* _EXERCISE DIRECTIONS_: Scan the material that follows. Copy every line containing the word "checkbox".

+ + +

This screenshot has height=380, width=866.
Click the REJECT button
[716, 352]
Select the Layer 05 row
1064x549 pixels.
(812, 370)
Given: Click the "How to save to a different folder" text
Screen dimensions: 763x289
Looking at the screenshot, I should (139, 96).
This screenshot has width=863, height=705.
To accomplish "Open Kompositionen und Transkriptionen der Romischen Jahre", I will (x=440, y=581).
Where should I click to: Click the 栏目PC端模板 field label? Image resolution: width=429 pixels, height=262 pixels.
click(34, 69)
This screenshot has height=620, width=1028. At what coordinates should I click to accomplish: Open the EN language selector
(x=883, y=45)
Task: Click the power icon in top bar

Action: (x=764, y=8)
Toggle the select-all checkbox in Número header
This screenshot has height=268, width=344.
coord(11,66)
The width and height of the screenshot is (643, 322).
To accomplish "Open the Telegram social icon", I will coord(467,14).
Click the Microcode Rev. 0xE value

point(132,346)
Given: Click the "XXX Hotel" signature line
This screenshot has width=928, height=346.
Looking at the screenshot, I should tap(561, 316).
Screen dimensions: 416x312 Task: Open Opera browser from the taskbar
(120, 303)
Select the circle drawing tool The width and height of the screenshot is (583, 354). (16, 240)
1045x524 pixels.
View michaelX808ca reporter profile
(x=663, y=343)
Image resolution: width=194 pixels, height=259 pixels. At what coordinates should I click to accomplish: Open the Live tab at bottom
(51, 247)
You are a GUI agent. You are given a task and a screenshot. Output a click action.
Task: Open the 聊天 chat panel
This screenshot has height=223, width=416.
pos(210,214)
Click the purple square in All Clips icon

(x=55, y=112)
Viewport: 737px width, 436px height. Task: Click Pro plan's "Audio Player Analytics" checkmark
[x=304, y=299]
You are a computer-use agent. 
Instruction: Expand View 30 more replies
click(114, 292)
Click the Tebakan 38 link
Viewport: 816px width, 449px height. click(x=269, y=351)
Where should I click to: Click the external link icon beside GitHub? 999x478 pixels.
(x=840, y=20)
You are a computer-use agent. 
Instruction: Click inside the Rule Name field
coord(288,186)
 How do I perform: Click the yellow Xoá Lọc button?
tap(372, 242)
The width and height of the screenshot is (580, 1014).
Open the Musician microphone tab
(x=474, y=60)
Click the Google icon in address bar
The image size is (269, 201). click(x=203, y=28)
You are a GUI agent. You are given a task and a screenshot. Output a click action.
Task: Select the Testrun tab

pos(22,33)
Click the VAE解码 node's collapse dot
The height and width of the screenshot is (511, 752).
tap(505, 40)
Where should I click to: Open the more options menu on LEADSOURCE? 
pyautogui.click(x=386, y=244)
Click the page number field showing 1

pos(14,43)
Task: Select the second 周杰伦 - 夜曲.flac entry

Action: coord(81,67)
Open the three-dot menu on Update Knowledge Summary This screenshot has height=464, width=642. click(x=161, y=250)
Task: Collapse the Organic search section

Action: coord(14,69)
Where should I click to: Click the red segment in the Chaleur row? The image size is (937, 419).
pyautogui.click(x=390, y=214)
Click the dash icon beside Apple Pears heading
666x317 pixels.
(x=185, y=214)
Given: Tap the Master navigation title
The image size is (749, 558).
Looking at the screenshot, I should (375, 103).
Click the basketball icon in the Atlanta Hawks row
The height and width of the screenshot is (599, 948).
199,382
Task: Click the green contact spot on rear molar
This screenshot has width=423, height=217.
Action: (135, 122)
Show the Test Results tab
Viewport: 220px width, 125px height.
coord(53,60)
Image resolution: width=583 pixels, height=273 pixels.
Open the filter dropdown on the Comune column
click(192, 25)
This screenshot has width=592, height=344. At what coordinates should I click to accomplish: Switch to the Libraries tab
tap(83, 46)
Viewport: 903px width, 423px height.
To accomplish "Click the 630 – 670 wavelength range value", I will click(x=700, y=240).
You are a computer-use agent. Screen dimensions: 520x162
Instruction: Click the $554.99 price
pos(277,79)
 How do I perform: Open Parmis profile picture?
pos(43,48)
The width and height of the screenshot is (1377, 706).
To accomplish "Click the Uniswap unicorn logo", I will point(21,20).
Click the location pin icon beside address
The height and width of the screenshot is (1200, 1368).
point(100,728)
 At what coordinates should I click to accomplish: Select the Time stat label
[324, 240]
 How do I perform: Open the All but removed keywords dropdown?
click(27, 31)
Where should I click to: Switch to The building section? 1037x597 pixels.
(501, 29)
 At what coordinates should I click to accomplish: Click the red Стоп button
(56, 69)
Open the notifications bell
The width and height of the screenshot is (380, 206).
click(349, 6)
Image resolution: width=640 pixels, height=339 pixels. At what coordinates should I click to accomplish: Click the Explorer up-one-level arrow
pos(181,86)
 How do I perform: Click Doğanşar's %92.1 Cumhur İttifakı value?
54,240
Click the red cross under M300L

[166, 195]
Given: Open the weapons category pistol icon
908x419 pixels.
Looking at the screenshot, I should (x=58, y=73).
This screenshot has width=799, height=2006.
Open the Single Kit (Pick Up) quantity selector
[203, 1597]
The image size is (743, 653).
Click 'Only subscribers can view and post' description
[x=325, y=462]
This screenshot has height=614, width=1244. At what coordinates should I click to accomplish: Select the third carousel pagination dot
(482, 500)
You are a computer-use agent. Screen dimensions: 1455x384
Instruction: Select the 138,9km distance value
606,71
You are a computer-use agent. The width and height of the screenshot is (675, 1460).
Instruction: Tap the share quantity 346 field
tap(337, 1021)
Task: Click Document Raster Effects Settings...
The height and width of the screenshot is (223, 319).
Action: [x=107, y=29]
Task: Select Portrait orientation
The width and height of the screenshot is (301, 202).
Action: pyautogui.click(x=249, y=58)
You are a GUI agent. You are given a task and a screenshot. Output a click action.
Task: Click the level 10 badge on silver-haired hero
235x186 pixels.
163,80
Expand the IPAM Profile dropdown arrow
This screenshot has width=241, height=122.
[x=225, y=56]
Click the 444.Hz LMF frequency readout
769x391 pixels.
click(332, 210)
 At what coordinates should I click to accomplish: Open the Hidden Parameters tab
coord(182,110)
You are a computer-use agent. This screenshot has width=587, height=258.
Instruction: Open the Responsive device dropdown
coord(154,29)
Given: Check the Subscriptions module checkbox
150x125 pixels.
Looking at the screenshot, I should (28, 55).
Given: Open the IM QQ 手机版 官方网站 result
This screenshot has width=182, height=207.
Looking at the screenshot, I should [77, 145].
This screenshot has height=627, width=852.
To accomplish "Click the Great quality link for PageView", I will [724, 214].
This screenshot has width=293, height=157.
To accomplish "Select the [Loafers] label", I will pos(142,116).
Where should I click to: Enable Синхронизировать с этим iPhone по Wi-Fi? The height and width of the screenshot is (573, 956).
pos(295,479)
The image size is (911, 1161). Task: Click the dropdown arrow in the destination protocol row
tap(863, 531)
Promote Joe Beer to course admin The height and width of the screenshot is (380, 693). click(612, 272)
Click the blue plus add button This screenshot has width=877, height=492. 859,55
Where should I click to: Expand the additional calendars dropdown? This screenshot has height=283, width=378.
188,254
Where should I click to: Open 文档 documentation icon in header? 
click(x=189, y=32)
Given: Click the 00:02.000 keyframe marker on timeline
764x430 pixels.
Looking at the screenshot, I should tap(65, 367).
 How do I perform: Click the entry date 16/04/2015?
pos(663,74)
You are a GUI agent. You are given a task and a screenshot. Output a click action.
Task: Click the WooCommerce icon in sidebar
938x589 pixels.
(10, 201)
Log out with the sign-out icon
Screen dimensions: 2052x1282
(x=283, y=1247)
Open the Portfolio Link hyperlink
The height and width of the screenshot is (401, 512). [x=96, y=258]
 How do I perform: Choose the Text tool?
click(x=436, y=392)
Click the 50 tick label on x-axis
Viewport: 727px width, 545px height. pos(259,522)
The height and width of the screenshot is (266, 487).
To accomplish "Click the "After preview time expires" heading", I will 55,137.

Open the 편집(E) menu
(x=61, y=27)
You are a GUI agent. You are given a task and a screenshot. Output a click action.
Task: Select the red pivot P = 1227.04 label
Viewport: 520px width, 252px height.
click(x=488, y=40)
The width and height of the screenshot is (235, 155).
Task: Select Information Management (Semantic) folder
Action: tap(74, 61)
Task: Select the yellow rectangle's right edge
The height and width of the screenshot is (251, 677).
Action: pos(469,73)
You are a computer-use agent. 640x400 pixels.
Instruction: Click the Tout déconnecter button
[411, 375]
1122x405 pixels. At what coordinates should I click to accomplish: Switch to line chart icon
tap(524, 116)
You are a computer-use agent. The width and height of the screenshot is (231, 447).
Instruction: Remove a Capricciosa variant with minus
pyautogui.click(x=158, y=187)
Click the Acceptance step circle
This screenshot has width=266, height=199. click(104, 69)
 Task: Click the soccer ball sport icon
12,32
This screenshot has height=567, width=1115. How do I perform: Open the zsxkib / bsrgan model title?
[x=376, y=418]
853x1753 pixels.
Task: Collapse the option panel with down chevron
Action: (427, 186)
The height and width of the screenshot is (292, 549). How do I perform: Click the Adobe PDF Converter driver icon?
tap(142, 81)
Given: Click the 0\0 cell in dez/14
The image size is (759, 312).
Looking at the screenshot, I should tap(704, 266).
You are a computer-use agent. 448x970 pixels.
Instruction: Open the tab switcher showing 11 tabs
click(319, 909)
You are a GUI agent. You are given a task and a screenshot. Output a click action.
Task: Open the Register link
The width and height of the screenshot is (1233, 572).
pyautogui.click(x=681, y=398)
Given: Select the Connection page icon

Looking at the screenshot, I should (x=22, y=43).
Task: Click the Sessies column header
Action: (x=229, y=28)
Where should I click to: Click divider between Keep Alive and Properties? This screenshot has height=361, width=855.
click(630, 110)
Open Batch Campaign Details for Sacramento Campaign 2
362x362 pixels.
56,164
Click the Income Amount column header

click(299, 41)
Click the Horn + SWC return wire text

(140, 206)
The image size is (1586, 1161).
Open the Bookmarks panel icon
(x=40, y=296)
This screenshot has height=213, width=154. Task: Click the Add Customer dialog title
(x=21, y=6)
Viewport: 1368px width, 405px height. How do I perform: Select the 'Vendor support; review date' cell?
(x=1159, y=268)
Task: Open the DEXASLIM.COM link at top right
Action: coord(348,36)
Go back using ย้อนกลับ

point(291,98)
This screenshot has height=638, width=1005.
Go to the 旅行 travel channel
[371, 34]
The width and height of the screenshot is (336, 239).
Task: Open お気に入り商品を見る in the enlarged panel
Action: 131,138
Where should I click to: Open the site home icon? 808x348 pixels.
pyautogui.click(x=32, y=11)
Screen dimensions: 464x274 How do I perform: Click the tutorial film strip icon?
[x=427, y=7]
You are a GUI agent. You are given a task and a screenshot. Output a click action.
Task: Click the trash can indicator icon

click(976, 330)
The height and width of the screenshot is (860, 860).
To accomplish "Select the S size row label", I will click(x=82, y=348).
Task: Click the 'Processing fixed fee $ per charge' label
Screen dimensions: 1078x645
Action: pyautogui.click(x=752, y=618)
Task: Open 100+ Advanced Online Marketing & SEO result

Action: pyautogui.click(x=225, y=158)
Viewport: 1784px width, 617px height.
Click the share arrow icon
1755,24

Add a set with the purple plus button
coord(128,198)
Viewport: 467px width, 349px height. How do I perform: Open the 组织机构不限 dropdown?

+ + +

* _WRITTEN RESPONSE_:
Toggle the select-all checkbox in Número header
Given: Check the Subscriptions module checkbox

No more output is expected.